YOUR TASK:
In the text below comparing store-bought and home-roasted chicken, what range of sodium per serve did the store-bought hot chickens cover?

We all love the smell of a chicken roasting in the oven, but a whole cooked chicken picked up from the supermarket is a quick and easy meal starter for busy evenings. Is it just as good?
Bought
Supermarket hot roast chicken
Ingredients: Chicken 97%, seasoning (3%) (salt, rice flour, mineral salts (451, 452, 450), herbs and spices (includes chilli), maltodextrin (from corn), vegetable powders (onion, garlic), acidity regulators (330, 262), wheat fibre, thickener (415), natural colour (160c), natural flavours (roast meat, chicken, lemon), smoke flavour, yeast extract, herb extracts).
vs
Homemade
Plain chicken roasted in oven bag
Ingredients: Chicken
Nutrition information per serve
Overall, store-bought hot chickens compared pretty well with home-roasted chicken. Chickens do vary slightly in terms of protein and fat content, and therefore total energy. The main thing to know is that roasted chicken is a good source of protein. It does contain saturated fat, but not too much for your evening meal. If you’re buying a roasted chicken beware of the sodium! The key difference between home-roasted and store-bought hot chicken is the salt in it.
Some hot chickens are better than others
We compared a serve of home-roasted chicken with the highest sodium product we found, to highlight what a difference the seasoning can make and how important it is to check the sodium. Overall, the products we saw ranged from 450-827mg sodium per serve. We’d recommend finding one at the lower end of the range.
Depending on the hot chicken you choose and what you eat with it, there is potential to end up with a very high-sodium meal. For example, a grainy bread roll with some lettuce, reduced-fat cheese, tomato and mayonnaise could add another 550-650mg of sodium, and you could be eating a meal with 1477mg sodium. That’s 64 per cent of the recommended upper daily limit.
The home-roasted chicken by itself is a much better option (assuming you have the time), but you’re not likely to eat that by itself either. By the time you’ve added gravy and roast veges, possibly with some table salt, it may or may not be a low-sodium meal.
The moral of the story is store-bought hot chicken is part of a meal. Choose a lower-sodium option and think about what you have with it. A big salad and some quick-cook rice will keep the meal low in sodium, while still being quick and easy.

GIVEN DATA:
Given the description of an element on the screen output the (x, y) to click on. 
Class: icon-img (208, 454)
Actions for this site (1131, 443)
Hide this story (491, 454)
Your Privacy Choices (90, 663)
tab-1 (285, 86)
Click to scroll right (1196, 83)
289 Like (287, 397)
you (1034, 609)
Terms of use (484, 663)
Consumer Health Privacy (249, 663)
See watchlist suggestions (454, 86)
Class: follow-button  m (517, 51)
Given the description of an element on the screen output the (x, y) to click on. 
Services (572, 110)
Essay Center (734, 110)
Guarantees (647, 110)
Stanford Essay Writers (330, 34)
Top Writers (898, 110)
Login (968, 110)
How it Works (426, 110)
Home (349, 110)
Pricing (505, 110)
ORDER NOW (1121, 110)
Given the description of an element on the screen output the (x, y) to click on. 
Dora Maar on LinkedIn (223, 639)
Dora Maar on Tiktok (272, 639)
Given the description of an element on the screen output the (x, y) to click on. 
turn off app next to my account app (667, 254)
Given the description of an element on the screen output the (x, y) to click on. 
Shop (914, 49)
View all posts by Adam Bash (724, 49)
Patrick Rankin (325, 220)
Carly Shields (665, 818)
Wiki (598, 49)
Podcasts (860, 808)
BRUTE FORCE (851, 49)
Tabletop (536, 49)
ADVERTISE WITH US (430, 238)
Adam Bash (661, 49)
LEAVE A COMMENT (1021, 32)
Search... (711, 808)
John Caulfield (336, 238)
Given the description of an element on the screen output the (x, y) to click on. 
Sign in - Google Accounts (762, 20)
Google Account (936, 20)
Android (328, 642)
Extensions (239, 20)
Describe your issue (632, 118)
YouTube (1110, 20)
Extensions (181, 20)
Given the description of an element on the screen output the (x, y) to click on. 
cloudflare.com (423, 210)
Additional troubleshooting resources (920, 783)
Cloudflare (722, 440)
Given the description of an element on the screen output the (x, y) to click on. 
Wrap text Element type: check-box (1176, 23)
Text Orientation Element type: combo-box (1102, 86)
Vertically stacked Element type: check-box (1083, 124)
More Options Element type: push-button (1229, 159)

EXERCISE SOLUTION:
450–827mg sodium per serve